→ MATERIAL FOR THIS EXERCISE:
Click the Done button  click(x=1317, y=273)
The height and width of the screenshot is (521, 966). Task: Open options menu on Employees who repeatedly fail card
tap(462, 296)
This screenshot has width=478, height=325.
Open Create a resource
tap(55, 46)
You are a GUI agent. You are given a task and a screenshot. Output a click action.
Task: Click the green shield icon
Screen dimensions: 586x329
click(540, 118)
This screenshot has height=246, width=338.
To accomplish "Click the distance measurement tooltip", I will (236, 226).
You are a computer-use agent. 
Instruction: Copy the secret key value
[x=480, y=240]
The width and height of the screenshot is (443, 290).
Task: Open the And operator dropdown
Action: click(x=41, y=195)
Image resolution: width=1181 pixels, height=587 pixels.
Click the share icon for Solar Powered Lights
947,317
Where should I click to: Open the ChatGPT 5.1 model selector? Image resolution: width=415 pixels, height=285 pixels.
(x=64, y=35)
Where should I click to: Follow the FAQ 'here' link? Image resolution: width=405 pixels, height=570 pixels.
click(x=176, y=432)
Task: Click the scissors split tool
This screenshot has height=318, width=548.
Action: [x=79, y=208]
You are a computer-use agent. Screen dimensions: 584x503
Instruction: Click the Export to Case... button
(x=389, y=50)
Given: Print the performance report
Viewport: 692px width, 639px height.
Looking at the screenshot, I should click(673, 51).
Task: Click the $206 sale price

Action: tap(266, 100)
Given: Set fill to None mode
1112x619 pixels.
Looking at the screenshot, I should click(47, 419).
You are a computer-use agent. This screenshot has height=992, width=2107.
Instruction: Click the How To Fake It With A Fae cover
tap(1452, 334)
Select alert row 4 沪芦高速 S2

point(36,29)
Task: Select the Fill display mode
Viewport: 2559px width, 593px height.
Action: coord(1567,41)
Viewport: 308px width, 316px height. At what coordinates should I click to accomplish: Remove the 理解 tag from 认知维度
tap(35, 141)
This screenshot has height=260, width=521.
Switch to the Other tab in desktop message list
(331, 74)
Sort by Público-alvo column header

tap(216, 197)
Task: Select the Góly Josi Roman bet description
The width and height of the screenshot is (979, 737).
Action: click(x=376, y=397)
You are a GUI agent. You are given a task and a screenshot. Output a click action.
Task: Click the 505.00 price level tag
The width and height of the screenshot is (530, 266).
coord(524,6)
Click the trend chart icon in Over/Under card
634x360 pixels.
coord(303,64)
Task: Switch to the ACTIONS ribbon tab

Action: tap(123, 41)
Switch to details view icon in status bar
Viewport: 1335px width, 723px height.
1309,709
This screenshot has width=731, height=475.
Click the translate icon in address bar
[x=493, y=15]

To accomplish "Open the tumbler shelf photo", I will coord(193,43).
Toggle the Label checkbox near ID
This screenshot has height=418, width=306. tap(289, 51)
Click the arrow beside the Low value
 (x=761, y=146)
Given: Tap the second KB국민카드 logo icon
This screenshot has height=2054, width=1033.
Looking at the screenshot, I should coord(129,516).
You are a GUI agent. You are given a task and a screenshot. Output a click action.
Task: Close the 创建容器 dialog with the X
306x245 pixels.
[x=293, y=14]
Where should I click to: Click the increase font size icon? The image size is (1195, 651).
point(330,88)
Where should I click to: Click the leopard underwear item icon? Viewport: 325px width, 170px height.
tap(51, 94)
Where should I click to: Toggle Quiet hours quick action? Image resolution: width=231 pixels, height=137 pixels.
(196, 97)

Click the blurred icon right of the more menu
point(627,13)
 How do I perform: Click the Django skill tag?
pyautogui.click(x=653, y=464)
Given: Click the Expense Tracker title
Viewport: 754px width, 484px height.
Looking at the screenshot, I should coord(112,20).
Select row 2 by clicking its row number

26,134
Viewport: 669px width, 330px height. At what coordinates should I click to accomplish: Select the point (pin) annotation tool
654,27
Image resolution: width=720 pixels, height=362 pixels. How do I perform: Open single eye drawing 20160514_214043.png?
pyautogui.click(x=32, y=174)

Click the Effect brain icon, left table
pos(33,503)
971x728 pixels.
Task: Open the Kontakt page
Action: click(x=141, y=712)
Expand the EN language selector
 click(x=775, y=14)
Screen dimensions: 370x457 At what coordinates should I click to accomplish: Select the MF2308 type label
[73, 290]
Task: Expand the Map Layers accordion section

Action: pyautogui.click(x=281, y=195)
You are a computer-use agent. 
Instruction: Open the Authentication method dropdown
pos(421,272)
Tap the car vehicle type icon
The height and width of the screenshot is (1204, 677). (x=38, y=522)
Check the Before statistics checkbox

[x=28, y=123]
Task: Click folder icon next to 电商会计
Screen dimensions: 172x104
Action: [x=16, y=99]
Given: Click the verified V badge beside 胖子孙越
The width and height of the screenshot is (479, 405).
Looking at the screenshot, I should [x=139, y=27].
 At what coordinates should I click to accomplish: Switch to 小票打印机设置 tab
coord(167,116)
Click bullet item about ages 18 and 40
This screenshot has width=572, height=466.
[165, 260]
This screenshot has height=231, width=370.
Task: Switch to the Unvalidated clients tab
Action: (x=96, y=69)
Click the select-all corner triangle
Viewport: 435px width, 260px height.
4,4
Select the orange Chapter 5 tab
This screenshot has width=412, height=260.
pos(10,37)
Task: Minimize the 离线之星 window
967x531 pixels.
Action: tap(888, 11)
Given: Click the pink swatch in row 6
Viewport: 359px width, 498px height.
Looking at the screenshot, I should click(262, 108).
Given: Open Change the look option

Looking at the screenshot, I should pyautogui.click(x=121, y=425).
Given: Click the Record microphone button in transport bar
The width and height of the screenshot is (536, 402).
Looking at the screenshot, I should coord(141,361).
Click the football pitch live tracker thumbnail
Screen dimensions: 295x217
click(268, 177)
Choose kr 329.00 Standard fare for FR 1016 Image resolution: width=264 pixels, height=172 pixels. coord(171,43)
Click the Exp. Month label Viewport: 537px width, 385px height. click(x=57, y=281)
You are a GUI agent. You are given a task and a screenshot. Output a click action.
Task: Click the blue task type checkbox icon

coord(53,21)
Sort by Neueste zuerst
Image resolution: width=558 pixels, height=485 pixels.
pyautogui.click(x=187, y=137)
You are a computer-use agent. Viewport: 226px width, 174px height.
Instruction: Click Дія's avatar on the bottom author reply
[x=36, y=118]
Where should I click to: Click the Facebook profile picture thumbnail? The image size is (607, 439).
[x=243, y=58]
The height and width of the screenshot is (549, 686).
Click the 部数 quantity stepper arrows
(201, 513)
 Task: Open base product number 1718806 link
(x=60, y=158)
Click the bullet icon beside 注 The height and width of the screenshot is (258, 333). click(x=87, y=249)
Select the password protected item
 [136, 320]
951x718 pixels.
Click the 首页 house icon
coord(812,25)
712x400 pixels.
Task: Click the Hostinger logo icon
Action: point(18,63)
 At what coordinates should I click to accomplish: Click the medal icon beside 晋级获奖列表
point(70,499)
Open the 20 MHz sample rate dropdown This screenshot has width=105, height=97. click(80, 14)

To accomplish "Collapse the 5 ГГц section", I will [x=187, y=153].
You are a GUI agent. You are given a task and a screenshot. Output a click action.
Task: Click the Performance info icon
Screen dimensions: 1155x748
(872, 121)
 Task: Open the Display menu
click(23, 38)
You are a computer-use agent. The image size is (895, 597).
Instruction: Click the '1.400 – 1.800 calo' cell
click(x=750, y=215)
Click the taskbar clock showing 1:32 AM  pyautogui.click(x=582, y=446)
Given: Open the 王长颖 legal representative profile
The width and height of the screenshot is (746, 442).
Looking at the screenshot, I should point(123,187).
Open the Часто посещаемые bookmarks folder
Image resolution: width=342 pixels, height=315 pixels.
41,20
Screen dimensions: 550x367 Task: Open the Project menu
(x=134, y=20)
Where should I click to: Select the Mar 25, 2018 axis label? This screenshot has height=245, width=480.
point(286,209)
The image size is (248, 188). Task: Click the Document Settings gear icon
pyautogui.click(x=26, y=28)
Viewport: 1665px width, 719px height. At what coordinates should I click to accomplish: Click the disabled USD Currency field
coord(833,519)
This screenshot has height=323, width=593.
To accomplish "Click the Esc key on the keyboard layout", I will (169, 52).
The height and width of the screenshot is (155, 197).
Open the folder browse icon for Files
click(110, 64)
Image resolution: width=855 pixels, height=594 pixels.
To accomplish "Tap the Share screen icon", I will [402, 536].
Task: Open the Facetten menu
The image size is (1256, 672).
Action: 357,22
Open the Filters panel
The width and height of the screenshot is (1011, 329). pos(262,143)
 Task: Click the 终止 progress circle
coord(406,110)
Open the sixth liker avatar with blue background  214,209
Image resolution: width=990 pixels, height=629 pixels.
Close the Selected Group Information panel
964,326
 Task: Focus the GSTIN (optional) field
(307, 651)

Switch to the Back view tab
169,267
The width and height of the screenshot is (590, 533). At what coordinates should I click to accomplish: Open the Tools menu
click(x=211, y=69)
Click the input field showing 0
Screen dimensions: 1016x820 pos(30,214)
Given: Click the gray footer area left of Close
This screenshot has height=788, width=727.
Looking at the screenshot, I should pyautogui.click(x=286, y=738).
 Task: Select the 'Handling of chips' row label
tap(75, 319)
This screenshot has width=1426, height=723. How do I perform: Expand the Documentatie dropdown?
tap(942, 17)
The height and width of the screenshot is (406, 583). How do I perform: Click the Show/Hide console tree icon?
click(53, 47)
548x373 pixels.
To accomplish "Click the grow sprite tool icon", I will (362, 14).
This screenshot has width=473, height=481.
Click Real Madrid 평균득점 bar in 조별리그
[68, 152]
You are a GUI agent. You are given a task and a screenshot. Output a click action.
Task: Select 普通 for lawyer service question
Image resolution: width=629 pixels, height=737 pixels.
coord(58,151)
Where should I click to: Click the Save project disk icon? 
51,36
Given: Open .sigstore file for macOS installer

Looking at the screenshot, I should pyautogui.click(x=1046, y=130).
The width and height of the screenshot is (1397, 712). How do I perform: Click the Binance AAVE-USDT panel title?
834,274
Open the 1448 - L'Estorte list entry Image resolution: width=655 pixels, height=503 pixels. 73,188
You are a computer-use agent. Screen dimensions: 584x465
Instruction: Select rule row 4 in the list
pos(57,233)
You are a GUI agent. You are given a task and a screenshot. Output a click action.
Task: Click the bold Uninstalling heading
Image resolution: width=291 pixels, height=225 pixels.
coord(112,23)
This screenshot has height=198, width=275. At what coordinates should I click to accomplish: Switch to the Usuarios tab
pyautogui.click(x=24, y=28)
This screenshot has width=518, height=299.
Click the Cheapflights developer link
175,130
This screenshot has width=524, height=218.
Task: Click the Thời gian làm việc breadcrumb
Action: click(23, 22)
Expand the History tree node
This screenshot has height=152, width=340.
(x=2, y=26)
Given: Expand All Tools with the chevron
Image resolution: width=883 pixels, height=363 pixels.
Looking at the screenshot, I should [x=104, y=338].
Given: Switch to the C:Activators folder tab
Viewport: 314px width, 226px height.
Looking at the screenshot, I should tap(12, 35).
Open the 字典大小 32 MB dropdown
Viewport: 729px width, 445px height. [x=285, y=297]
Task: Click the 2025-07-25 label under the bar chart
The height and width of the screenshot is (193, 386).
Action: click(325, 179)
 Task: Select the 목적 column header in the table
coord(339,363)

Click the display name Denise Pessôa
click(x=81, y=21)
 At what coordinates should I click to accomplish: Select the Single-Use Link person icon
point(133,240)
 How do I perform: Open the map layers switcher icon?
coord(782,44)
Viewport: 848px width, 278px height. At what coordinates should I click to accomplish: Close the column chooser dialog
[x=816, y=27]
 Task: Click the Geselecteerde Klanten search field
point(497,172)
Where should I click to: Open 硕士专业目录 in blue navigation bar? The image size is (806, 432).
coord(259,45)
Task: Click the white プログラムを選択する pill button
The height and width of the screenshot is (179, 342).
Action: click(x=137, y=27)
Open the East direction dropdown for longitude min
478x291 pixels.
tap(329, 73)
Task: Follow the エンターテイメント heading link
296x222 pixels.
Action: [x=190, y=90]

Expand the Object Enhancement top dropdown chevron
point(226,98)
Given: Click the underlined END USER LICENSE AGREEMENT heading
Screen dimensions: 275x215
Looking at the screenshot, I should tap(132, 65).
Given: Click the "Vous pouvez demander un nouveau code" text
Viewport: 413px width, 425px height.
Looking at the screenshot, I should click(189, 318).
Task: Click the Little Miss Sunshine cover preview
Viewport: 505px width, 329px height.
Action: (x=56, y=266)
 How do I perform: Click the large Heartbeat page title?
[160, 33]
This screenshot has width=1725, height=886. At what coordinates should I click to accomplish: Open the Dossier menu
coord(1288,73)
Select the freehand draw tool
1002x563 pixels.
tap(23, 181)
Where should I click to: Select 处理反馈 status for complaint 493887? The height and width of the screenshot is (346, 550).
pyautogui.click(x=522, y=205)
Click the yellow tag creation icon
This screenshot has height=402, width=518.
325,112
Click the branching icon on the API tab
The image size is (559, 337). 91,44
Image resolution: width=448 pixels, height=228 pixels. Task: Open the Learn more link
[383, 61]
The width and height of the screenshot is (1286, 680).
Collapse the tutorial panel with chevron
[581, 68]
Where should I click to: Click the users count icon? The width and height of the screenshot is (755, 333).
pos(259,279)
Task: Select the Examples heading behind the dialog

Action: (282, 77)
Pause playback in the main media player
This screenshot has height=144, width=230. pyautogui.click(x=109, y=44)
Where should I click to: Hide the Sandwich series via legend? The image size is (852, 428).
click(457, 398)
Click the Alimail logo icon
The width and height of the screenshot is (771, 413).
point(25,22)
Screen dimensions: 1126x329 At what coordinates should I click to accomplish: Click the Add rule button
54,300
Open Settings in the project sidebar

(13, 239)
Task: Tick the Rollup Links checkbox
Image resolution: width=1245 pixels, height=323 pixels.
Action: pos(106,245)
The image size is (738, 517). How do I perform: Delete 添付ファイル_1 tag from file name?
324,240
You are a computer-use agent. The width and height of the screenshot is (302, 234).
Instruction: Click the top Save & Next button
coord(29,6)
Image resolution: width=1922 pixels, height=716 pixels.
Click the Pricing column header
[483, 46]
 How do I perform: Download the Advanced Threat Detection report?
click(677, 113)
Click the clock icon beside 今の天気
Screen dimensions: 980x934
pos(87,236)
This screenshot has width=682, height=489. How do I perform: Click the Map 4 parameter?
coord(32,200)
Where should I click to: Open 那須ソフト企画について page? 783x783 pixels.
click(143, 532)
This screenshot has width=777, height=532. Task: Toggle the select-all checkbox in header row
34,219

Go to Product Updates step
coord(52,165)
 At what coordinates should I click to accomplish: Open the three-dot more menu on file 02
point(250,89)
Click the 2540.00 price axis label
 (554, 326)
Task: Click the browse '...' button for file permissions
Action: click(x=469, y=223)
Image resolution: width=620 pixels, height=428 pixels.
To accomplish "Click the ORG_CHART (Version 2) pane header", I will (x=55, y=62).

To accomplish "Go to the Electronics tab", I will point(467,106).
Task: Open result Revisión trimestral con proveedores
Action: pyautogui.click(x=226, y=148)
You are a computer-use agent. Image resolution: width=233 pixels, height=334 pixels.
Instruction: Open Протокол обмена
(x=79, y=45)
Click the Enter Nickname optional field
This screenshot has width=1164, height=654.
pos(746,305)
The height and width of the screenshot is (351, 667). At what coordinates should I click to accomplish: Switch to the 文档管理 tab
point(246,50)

→ ASSIGNMENT: Search the records above for the word "clock", then say how many lines contain it. Give the number alone.

→ EXERCISE RESPONSE: 2